What needs to be done:
All entries are to be given again verbatim.

Dataset items:

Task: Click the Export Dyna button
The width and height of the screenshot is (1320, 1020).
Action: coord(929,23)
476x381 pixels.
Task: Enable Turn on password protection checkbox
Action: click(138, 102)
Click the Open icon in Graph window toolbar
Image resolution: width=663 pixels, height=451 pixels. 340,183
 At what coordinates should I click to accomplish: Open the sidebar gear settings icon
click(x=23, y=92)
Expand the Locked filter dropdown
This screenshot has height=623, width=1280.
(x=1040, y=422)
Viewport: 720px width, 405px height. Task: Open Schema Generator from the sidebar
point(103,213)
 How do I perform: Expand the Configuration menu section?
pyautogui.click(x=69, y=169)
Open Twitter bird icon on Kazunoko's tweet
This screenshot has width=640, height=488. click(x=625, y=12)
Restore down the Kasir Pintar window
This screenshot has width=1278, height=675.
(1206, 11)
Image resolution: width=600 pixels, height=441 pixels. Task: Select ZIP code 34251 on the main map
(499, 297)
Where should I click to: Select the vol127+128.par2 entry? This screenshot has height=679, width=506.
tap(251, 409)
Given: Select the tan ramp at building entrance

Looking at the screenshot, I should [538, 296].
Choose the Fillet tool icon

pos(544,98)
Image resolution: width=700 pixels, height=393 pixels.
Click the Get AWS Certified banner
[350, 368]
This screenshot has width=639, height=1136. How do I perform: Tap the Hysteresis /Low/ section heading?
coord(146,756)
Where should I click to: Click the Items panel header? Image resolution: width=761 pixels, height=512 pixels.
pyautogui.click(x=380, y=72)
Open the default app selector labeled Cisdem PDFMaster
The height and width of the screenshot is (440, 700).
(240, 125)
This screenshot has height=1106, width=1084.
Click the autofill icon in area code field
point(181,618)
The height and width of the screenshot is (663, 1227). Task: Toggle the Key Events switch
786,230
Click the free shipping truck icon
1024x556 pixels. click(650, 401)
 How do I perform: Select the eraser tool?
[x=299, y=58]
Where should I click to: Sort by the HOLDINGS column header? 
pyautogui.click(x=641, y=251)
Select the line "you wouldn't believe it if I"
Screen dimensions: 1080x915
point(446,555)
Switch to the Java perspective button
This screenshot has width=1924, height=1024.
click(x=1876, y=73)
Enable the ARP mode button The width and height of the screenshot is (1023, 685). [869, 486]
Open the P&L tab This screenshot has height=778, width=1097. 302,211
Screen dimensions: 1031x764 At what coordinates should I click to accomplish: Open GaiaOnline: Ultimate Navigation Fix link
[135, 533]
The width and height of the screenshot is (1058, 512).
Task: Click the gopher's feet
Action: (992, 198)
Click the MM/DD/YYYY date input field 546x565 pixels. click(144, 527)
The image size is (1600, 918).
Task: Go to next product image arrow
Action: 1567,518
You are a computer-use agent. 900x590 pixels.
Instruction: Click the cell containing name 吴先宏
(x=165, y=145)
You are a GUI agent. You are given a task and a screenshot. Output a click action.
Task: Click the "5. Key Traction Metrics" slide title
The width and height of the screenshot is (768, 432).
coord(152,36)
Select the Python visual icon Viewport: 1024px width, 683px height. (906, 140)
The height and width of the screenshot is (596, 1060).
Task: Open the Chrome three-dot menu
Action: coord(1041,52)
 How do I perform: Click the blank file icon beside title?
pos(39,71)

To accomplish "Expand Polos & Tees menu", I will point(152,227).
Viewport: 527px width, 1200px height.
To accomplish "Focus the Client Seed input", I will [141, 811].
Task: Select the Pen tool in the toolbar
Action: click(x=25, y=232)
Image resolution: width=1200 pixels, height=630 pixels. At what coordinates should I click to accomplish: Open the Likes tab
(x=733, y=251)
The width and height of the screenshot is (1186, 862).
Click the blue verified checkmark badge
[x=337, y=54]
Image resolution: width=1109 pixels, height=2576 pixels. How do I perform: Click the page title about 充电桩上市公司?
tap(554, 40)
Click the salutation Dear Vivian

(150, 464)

Reply:
Task: Click the Export Dyna button
The width and height of the screenshot is (1320, 1020).
Action: coord(929,23)
476x381 pixels.
Task: Enable Turn on password protection checkbox
Action: click(138, 102)
Click the Open icon in Graph window toolbar
Image resolution: width=663 pixels, height=451 pixels. 340,183
 At what coordinates should I click to accomplish: Open the sidebar gear settings icon
click(x=23, y=92)
Expand the Locked filter dropdown
This screenshot has height=623, width=1280.
(x=1040, y=422)
Viewport: 720px width, 405px height. Task: Open Schema Generator from the sidebar
point(103,213)
 How do I perform: Expand the Configuration menu section?
pyautogui.click(x=69, y=169)
Open Twitter bird icon on Kazunoko's tweet
This screenshot has width=640, height=488. click(x=625, y=12)
Restore down the Kasir Pintar window
This screenshot has width=1278, height=675.
(1206, 11)
Image resolution: width=600 pixels, height=441 pixels. Task: Select ZIP code 34251 on the main map
(499, 297)
Where should I click to: Select the vol127+128.par2 entry? This screenshot has height=679, width=506.
tap(251, 409)
Given: Select the tan ramp at building entrance

Looking at the screenshot, I should [538, 296].
Choose the Fillet tool icon

pos(544,98)
Image resolution: width=700 pixels, height=393 pixels.
Click the Get AWS Certified banner
[350, 368]
This screenshot has width=639, height=1136. How do I perform: Tap the Hysteresis /Low/ section heading?
coord(146,756)
Where should I click to: Click the Items panel header? Image resolution: width=761 pixels, height=512 pixels.
pyautogui.click(x=380, y=72)
Open the default app selector labeled Cisdem PDFMaster
The height and width of the screenshot is (440, 700).
(240, 125)
This screenshot has height=1106, width=1084.
Click the autofill icon in area code field
point(181,618)
The height and width of the screenshot is (663, 1227). Task: Toggle the Key Events switch
786,230
Click the free shipping truck icon
1024x556 pixels. click(650, 401)
 How do I perform: Select the eraser tool?
[x=299, y=58]
Where should I click to: Sort by the HOLDINGS column header? 
pyautogui.click(x=641, y=251)
Select the line "you wouldn't believe it if I"
Screen dimensions: 1080x915
point(446,555)
Switch to the Java perspective button
This screenshot has width=1924, height=1024.
click(x=1876, y=73)
Enable the ARP mode button The width and height of the screenshot is (1023, 685). [869, 486]
Open the P&L tab This screenshot has height=778, width=1097. 302,211
Screen dimensions: 1031x764 At what coordinates should I click to accomplish: Open GaiaOnline: Ultimate Navigation Fix link
[135, 533]
The width and height of the screenshot is (1058, 512).
Task: Click the gopher's feet
Action: (992, 198)
Click the MM/DD/YYYY date input field 546x565 pixels. click(144, 527)
The image size is (1600, 918).
Task: Go to next product image arrow
Action: 1567,518
You are a computer-use agent. 900x590 pixels.
Instruction: Click the cell containing name 吴先宏
(x=165, y=145)
You are a GUI agent. You are given a task and a screenshot. Output a click action.
Task: Click the "5. Key Traction Metrics" slide title
The width and height of the screenshot is (768, 432).
coord(152,36)
Select the Python visual icon Viewport: 1024px width, 683px height. (906, 140)
The height and width of the screenshot is (596, 1060).
Task: Open the Chrome three-dot menu
Action: coord(1041,52)
 How do I perform: Click the blank file icon beside title?
pos(39,71)

To accomplish "Expand Polos & Tees menu", I will point(152,227).
Viewport: 527px width, 1200px height.
To accomplish "Focus the Client Seed input", I will [141, 811].
Task: Select the Pen tool in the toolbar
Action: click(x=25, y=232)
Image resolution: width=1200 pixels, height=630 pixels. At what coordinates should I click to accomplish: Open the Likes tab
(x=733, y=251)
The width and height of the screenshot is (1186, 862).
Click the blue verified checkmark badge
[x=337, y=54]
Image resolution: width=1109 pixels, height=2576 pixels. How do I perform: Click the page title about 充电桩上市公司?
tap(554, 40)
Click the salutation Dear Vivian

(150, 464)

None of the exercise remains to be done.